The following are the results of the analysis of 16S rRNA sequencing for statistically significant families found in the RDP and SILVA databases based on the results of the LEfSe (LDA effect size) analysis and the Random Forest model (Figure 4). The visual representation of the model performance highlights the superior accuracy achieved by the Random Forest model in this binary classification task for two distinct datasets: related either to RDP (a) or SILVA (b) databases. The figure includes Receiver Operating Characteristic (ROC) curves for four classification models: Linear Discriminant Analysis (LDA), Support Vector Machines (SVM), Random Forest (RF), and Classification and Regression Trees (CART). The ROC curves illustrate the performance of each classification model in terms of sensitivity and specificity across various classification thresholds. These curves provide insights into the trade-off between true positive rates and false positive rates for each model. The Random Forest model achieved the highest accuracy estimation result when compared to the other classification models. This indicates that the Random Forest model outperformed LDA, SVM, and CART in accurately classifying the binary outcomes.
Bacterial families showing significant results were additionally tested by the Mann–Whitney criterion adjusted for FDR; the results are presented in Table 2.

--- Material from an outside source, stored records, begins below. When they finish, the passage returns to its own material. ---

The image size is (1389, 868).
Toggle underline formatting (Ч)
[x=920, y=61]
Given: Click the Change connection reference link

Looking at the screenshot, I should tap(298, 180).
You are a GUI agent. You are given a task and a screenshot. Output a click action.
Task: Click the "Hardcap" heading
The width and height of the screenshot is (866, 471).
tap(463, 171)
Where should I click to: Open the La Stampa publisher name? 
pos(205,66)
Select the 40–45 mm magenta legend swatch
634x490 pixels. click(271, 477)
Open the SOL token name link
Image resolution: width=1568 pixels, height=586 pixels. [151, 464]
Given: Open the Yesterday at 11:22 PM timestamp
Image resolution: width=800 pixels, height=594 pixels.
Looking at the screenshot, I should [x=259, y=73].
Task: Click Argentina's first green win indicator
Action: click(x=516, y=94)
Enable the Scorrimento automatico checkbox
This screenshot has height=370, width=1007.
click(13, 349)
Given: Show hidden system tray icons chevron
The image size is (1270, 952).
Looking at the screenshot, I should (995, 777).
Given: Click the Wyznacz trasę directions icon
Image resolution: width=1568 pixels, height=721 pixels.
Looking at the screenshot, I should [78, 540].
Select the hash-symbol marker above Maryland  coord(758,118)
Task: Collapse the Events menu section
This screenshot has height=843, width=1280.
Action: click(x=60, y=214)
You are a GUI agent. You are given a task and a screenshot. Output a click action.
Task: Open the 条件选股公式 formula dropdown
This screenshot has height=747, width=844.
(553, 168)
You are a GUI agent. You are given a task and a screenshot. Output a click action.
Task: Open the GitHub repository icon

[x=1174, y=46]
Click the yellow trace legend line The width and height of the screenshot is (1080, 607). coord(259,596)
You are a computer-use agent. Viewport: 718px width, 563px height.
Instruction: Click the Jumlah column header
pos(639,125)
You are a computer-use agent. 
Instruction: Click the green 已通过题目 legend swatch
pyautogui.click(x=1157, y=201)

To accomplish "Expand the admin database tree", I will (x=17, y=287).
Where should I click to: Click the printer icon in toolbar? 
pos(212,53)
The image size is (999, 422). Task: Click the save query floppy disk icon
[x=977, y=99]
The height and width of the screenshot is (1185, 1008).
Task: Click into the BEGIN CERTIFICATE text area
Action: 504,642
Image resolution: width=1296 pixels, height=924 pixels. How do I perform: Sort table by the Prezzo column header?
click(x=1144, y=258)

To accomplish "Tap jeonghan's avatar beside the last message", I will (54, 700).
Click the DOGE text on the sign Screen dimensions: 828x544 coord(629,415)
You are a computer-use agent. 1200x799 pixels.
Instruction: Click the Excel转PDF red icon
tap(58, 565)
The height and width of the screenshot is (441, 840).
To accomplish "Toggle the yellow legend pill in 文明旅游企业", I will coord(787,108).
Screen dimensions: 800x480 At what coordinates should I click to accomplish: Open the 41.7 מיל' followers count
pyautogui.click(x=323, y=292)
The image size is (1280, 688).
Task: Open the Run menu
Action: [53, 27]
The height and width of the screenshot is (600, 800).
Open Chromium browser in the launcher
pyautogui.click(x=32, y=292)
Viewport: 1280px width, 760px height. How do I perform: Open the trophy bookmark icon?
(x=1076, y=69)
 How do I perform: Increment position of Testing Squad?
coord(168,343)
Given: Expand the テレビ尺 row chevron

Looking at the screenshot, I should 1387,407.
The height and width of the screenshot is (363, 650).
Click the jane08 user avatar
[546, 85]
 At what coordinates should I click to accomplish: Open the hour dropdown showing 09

Table 2 demonstrates the comparison of the microbial composition of the intestine of the control group with the group of patients with AD. It is noted that the number of representatives of the Pasteurellaceae family increases in the AD group and the number of representatives of the Barnesiellaceae family decreases.
In comparing the group with FA against the control group, there was a decrease in the number of representatives of the families Barnesiellaceae and Desulfovibrionaceae, as well as an increase in the number of representatives of the families Bifidobacteriaceae, Ruminococcaceae, and Erysipelotrichaceae in the group with FA.
In comparing the group with AD against the FA group, there was an increase in the number of representatives of the families Sutterellaceae, Ruminococcaceae, and Erysipelotrichaceae in the group with FA.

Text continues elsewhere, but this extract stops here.